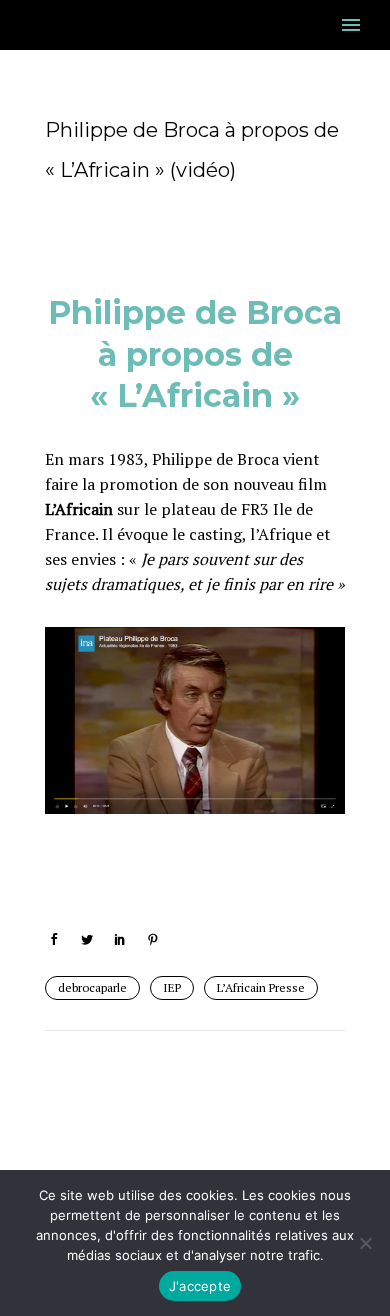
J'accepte (200, 1286)
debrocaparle (92, 987)
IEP (172, 987)
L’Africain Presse (261, 987)
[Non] (365, 1243)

Action item ▸
Skip the pictures and reproduce all remaining entries exactly.

Result for this task ▸
J'accepte (200, 1286)
debrocaparle (92, 987)
IEP (172, 987)
L’Africain Presse (261, 987)
[Non] (365, 1243)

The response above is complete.